默认情况下这是防篡改的 (tamper-evident)(能检测出随意的/就地的篡改),但并非 防伪造 (tamper-proof) —— 哈希是公开的。对于不信任存储的部署,可传入 auditSecret 使该链成为带密钥的 HMAC,没有密钥便无法伪造:

const observe = new Observe({ validators, auditSecret: process.env.AUDIT_KEY });
// verify with the same key:
verifyAuditChain(await observe.read.queryAudit(), process.env.AUDIT_KEY);

观测完整性 (Observation integrity)

每条观测记录都携带一个覆盖其内容的 integrity 哈希,因此某条已存储的观测记录若 事后被改动(例如直接在数据库中编辑某个属性),是可被检测到的 —— 且独立于确定性 的 id

import { verifyObservation } from "octopus-observe";

const obs = await observe.read.getObservation(id);
verifyObservation(obs); // false if any field was tampered with

与审计链一样,它默认防篡改 (tamper-evident);向 Observe 传入 integritySecret 可获得一个带密钥的 HMAC,没有密钥便无法伪造(用同一密钥进行校验)。审计轨迹证明 发生了什么;观测完整性证明每一条已存储的事实未被改动

原始事件归档 (Raw-event archive,可选)

重新规范化 (re-normalize) 历史数据需要原始事件(观测记录不保留其源负载 (payload))。可附加一个可选的 RawEventArchive —— 一份忠实记录原始输入的 磁带 (tape),严格置于观测线之外(无论是否附加归档,产出的观测记录都是逐字节相同 的,且归档只保存原始输入,绝不保存观测记录):

import { Observe, InMemoryRawEventArchive } from "octopus-observe";
// or use the durable one: createSqliteStores(...).rawEvents

const archive = new InMemoryRawEventArchive();
const observe = new Observe({ validators, rawEventArchive: archive });

由于它是一份可能包含 PII/PHI 的明文磁带,留存 (retention) 是一等公民。 pruneBefore 会移除最旧的前缀(对审计安全 —— 它绝不会打出空洞,且序列号 (sequence) 绝不会被重用):

// Keep only events at/after a cut sequence (e.g. computed from an age window):
const removed = await archive.pruneBefore(cutSequence);

回填 / 重新规范化 (Backfill / re-normalization)

观测记录是不可变的,且其 id 以规范化版本 (normalization version) 为范围,因此在 新版本下重新规范化会产生全新、并存的观测记录,而非改写历史。renormalize 是一个纯粹、可试运行 (dry-runnable) 的原语 —— 将归档(或某个上游来源)重放 (replay) 通过它,然后 put 结果:

import { renormalize } from "octopus-observe";

const archived = await archive.replay();
const { observations, rejections } = renormalize(
  archived.map((e) => e.event),
  { validators, normalizationVersion: "2.0" },
);

端到端的形态是 archive.replay()renormalizestore.put。关于边界纪律与 完整的迁移手册,参见 docs/DESIGN.zh-CN.md §6.1 与 §8.1。

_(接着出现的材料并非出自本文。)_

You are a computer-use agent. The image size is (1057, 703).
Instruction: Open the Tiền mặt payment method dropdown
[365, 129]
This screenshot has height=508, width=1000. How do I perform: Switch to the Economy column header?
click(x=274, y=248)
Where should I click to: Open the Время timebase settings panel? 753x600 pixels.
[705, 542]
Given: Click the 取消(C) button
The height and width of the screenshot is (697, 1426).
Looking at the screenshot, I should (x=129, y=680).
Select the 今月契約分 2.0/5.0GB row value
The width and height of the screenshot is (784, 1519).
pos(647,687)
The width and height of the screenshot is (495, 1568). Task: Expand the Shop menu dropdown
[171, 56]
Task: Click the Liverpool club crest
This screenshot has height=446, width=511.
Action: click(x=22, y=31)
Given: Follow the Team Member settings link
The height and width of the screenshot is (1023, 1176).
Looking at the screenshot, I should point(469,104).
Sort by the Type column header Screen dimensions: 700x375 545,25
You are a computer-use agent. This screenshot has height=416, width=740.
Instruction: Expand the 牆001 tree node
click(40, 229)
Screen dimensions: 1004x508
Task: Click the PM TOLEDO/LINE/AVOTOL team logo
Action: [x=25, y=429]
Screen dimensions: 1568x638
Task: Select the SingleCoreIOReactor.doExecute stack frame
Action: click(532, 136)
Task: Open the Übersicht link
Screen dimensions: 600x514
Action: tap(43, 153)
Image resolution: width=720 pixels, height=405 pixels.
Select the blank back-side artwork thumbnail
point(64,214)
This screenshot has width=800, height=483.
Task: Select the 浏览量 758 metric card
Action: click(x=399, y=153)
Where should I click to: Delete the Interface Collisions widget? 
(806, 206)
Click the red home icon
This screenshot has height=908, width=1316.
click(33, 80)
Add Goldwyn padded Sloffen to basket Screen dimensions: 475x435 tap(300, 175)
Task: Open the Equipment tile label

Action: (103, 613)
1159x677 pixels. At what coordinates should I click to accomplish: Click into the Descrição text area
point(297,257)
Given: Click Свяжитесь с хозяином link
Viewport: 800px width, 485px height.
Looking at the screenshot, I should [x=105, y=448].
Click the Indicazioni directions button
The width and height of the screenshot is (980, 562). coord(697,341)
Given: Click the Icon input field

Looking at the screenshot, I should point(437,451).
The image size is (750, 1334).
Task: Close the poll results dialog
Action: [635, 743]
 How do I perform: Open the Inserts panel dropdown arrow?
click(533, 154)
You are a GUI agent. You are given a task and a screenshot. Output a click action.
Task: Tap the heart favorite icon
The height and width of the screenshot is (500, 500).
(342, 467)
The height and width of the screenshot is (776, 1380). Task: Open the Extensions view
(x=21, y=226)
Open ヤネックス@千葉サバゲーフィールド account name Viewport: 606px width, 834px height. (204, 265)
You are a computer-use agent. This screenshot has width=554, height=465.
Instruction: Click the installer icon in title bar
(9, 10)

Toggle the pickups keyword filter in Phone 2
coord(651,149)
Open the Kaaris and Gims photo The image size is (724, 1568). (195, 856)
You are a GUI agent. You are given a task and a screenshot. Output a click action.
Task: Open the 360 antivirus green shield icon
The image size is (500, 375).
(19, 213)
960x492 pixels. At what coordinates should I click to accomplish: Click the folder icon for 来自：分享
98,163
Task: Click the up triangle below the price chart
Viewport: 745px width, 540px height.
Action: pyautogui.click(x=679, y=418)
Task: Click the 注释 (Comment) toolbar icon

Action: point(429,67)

验证存储适配器 (Verifying a storage adapter)

要编写你自己的 ObservationStore / AuditStore / RawEventArchive?一套可复用的 一致性套件 (conformance suite) 会证明它满足与内置实现相同的契约 —— 完整记录的往返 (round-trip)、以 AND 组合的过滤器、空存储读取、仅追加 (append-only) 语义,以及对 审计安全的裁剪 (pruning)。在一个 node --test 文件中将它指向你的工厂函数:

import { storeConformance } from "octopus-observe/conformance";
import { MyPostgresObservationStore } from "./my-adapter.js";

storeConformance("postgres", {
  observations: () => new MyPostgresObservationStore(freshTestDb()),
});

该套件在设计上是对抗性 (adversarial) 的:一个丢失字段、以 OR 组合过滤器,或对冷 存储处理不当的适配器会直接失败,而不会在覆盖不全的情况下侥幸通过。

扩展点 (Extension points)

恰好三个 —— 其余一切皆封闭:

  1. Validators —— 添加输入 kind / schema 版本。
  2. 存储适配器 (Storage adapters) —— 实现 ObservationStore / AuditStore / 可选的 RawEventArchive(仓库内自带内存与 SQLite 默认实现)。
  3. Resolver —— 实现 Resolver 以进行跨来源的身份解析(默认为直通身份)。

设计 (Design)

权威的架构与契约文档位于 docs/DESIGN.zh-CN.md。在做出更改 之前请先阅读它 —— 代码是依照该规范编写的。

许可证 (License)

Apache-2.0 © Octoryn。